Stress fractures are one of the most common injuries in athletes. Unfortunately, they are hard to diagnose, require multiple radiology exams and follow-up which leads to more exposure to radiation and an increase in cost. Stress fractures that are mismanaged can lead to serious complications and poorer outcomes for the athlete. During the rehabilitation process, it would be beneficial to be able to monitor the healing of fractures to know when it is safe to gradually allow a patient to a return to sport because the return to activity is not usually objective and based on pain level.
Can infrared thermography (IRT) be a useful tool to measure the pathophysiological state of the fracture healing? The aim of this critically appraised topic is to analyze the current evidence of IRT for measuring the temperature change in fractures to provide recommendations for medical practitioners.
For this critically appraised topic, we examined 3 articles that compared medical imaging and IRT over multiple time points during the follow-up. The 3 articles concluded that a 1 °C asymmetry in temperature followed by a return to normal (less than 0.3 °C) temperature during the healing process of fractures can be monitored using IRT.
Once the patient has been diagnosed with a fracture, IRT can safely be used to monitor the evolution of a fracture. When the thermogram progresses from a hot thermogram to a cold thermogram, the healing is considered good enough to return to sport.
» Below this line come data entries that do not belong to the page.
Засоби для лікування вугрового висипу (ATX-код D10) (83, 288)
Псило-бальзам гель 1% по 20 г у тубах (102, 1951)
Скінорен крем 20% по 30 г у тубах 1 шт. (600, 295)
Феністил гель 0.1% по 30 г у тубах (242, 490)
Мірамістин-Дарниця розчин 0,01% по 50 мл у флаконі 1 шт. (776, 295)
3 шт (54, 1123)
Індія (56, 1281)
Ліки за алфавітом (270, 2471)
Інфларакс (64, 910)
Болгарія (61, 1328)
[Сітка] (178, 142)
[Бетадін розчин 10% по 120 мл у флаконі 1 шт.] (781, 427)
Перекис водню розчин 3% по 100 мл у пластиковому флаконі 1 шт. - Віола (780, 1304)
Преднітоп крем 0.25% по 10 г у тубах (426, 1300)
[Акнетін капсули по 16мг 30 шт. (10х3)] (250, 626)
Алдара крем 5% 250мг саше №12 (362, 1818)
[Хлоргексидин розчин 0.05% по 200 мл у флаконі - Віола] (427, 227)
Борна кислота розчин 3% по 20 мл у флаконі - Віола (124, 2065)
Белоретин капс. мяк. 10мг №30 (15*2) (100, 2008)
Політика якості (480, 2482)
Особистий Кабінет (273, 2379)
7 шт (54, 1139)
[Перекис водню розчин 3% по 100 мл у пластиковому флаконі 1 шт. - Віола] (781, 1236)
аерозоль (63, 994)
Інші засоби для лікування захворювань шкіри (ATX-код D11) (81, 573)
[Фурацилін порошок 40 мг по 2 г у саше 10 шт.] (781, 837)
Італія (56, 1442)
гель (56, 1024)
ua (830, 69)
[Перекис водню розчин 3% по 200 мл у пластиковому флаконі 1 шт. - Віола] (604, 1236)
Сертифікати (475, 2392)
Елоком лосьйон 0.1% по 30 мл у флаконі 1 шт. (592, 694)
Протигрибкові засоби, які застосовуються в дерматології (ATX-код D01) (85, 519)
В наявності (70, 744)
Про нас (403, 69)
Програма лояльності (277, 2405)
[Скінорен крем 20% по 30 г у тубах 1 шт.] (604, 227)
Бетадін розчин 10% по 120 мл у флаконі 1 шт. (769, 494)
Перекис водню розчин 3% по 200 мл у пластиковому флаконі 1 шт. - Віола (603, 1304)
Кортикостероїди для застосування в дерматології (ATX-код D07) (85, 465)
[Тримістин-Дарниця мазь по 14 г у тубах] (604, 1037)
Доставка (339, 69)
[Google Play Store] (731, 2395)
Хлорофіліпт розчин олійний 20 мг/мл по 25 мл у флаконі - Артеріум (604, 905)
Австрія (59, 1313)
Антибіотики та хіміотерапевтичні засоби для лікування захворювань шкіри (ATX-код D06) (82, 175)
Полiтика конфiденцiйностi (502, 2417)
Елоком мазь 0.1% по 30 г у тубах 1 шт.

Grade 2 evidence exists to support IRT being used by clinicians to monitor fracture healing. Due to the limited research and novelty of the technology, the current recommendations are for following the treatment of the fracture once the initial diagnosis is made.
应力性骨折是运动员中最常见的损伤之一。不幸的是,它们很难诊断,需要多次进行放射学检查和随访,这会导致更多的辐射暴露和成本增加。如果处理不当,应力性骨折可能会导致严重的并发症和运动员预后较差。在康复过程中,能够监测骨折的愈合情况以了解何时可以安全地逐渐允许患者重返运动是有益的,因为重返活动通常不是客观的,并且基于疼痛水平。
红外热成像(IRT)能否成为测量骨折愈合病理生理状态的有用工具?本批判性评价专题的目的是分析 IRT 测量骨折温度变化的现有证据,为医务人员提供建议。
在本批判性评价专题中,我们检查了 3 篇比较多次随访期间医学成像和 IRT 的文章。这 3 篇文章的结论是,骨折愈合过程中可以使用 IRT 监测 1°C 的温度不对称,随后恢复正常(小于 0.3°C)温度。
一旦患者被诊断出骨折,就可以安全地使用 IRT 来监测骨折的演变。当热图从热图变为冷图时,愈合被认为足以返回运动。
有 2 级证据支持临床医生使用 IRT 监测骨折愈合。由于研究有限且技术新颖,目前的建议是在做出初始诊断后遵循骨折的治疗。